WHY SHOULD RIGHT WING GROUPS HAVE MORE RIGHT TO SECONDARY BOYCOTT THAN UNIONS?

In These Times:

When news broke that the Susan G. Komen Foundation would cease funding Planned Parenthood, the backlash was fast, furious, and gratifying. Within days, Komen apologized and promised that Planned Parenthood could receive future funds. But some commentators were angry at Komen for all the wrong reasons: for “politicizing” women’s health, for failing to distinguish vanilla health services from the abortion “controversy,” or for dragging an avowedly apolitical organization into the muck of politics.

Contrary to those critics’ claims, women’s health is political, as the past weeks’ contraception conflicts have reminded us.
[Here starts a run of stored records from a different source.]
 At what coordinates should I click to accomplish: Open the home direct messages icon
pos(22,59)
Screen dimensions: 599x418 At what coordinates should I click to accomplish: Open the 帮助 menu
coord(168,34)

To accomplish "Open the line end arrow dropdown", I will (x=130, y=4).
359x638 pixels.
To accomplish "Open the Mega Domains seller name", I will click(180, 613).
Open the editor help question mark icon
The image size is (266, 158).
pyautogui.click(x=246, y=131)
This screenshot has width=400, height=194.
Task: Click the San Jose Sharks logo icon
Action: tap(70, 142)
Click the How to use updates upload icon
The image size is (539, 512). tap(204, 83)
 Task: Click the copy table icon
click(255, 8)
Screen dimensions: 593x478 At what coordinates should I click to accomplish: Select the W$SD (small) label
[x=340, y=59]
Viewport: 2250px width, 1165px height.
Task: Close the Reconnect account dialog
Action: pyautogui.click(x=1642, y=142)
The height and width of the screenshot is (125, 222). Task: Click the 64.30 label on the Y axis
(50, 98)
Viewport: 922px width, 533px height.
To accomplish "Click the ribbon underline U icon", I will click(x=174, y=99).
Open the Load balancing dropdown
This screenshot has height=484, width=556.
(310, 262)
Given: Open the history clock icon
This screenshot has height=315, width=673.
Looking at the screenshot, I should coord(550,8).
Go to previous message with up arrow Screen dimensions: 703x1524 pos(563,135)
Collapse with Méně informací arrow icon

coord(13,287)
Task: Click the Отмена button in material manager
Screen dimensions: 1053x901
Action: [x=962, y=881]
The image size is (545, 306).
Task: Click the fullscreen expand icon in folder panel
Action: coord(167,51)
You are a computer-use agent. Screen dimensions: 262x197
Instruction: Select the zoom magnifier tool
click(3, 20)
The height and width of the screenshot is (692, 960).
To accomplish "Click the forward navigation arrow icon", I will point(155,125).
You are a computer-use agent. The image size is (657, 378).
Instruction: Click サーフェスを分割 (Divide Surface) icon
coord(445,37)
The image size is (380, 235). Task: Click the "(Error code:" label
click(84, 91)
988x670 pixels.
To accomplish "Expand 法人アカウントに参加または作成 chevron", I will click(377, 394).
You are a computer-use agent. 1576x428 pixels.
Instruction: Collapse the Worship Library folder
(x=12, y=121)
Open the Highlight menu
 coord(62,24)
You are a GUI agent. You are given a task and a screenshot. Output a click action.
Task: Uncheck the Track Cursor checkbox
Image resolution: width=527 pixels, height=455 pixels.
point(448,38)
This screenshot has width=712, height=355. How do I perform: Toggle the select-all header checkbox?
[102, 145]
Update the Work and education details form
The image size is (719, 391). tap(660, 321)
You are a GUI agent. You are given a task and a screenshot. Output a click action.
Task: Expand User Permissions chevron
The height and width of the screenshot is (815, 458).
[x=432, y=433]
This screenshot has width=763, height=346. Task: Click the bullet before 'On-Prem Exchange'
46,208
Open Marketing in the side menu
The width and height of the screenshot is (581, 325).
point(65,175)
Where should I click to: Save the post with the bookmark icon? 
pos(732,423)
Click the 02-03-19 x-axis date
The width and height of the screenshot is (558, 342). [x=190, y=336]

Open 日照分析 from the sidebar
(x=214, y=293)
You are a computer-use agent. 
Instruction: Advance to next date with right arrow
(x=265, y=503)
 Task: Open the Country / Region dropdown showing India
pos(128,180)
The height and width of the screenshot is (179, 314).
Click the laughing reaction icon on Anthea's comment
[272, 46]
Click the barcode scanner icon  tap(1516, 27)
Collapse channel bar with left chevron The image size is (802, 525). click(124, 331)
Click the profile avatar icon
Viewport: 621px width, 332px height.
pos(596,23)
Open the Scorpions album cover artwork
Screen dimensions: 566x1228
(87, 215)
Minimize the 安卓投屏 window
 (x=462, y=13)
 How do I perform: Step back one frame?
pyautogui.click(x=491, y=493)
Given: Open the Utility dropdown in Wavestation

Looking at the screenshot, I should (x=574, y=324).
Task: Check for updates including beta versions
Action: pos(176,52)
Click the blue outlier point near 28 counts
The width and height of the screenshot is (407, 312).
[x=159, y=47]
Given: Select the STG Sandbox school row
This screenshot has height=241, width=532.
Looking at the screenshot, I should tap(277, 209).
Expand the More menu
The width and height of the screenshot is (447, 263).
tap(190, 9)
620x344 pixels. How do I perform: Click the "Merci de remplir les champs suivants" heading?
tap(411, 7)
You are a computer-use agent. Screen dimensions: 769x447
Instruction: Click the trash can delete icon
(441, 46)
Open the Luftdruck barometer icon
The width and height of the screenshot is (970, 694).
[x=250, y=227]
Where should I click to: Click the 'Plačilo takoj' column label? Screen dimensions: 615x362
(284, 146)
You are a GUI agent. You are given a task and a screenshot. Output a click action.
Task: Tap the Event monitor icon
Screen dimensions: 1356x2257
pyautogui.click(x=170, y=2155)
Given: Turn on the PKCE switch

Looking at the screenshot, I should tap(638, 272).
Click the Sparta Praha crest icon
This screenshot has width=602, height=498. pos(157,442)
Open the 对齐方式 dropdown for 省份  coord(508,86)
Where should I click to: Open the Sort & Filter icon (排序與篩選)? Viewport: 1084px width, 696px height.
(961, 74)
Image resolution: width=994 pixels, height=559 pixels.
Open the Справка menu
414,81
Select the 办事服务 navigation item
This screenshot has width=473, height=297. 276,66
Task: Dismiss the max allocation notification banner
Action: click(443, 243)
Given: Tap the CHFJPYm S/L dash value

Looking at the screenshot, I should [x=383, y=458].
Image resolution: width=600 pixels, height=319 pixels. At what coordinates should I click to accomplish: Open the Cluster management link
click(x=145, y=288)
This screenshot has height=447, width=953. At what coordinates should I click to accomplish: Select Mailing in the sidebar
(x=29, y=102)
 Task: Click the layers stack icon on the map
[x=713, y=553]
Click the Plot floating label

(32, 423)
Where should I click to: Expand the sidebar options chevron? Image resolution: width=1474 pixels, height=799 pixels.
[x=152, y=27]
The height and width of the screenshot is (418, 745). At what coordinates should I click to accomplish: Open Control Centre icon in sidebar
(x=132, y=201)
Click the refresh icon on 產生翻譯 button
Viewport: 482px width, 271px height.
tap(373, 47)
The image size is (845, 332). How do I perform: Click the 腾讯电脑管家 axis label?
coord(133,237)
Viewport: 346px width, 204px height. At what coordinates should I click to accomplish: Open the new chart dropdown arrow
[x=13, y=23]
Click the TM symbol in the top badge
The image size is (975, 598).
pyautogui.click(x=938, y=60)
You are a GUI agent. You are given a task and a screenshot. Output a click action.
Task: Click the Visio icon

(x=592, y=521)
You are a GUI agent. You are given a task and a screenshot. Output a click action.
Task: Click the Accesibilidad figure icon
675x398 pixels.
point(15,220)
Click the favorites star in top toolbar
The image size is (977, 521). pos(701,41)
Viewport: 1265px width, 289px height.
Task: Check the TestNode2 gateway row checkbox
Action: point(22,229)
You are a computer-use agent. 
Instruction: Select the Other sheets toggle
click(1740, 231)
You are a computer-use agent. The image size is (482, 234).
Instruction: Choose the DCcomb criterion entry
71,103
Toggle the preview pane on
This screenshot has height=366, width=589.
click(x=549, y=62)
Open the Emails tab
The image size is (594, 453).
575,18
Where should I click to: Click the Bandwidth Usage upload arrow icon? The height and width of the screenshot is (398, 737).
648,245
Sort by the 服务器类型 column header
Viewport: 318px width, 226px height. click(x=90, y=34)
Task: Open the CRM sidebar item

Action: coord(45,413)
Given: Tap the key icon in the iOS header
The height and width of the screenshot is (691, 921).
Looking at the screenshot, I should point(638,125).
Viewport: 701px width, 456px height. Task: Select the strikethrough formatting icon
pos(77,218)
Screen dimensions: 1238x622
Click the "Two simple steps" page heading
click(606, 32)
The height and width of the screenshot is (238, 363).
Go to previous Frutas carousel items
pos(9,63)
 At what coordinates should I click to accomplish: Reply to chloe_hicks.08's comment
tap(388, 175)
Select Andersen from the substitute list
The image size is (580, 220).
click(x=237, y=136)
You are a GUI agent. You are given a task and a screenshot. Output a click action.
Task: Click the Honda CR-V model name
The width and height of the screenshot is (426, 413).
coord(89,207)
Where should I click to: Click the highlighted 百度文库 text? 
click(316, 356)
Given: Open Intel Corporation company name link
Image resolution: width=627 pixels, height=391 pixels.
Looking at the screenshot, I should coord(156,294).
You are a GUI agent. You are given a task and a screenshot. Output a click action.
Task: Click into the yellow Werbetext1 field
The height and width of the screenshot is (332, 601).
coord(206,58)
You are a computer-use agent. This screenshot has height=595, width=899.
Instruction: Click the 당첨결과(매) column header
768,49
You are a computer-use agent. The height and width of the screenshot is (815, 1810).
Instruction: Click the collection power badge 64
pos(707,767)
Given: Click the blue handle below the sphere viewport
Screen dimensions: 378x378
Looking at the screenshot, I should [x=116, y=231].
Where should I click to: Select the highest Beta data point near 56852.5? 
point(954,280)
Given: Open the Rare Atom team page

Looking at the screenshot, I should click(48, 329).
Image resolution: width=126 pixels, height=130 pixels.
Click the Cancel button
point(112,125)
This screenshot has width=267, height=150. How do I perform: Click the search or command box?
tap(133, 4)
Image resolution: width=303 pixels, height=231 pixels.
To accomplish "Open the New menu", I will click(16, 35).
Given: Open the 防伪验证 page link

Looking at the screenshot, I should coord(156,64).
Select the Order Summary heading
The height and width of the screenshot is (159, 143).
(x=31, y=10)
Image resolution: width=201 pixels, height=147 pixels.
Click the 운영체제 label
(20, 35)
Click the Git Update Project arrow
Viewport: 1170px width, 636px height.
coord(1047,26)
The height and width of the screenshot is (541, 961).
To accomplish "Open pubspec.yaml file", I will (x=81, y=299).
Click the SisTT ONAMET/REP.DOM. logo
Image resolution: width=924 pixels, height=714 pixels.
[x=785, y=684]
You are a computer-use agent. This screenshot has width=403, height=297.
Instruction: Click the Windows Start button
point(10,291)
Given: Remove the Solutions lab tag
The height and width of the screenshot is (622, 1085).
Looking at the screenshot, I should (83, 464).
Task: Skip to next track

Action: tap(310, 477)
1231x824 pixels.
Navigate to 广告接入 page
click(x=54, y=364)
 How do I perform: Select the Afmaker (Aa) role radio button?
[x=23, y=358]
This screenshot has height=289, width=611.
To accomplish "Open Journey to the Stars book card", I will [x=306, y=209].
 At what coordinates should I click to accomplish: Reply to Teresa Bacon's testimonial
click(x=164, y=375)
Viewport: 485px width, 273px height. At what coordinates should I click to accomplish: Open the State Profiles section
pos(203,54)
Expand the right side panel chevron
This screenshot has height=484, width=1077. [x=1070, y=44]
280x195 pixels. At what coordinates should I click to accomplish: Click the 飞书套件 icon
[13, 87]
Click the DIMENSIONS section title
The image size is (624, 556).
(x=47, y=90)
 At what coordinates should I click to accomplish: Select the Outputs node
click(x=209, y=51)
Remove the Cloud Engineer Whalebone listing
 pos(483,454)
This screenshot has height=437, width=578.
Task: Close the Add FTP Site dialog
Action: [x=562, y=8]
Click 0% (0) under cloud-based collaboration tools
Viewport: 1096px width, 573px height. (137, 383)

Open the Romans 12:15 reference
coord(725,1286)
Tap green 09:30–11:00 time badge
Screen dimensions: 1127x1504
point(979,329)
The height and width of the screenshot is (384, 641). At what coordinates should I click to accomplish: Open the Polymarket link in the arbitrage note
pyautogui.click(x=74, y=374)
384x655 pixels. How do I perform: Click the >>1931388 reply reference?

As Amy Schiller wrote in The Nation, one of the virtues of the Komen controversy was the way it brought those politics—and Komen’s contradictions—to the surface. As Barbara Ehrenreich has written, Komen’s role in America’s breast cancer discourse has gotten worse as the culture around it has gotten better: When breast cancer was shrouded by silence, open, unapologetic conversation was a feminist feat. Now Komen hurts that conversation, contributing to a culture of cute and optimistic cancer that silences many women while letting corporations brand themselves conscientious on the cheap.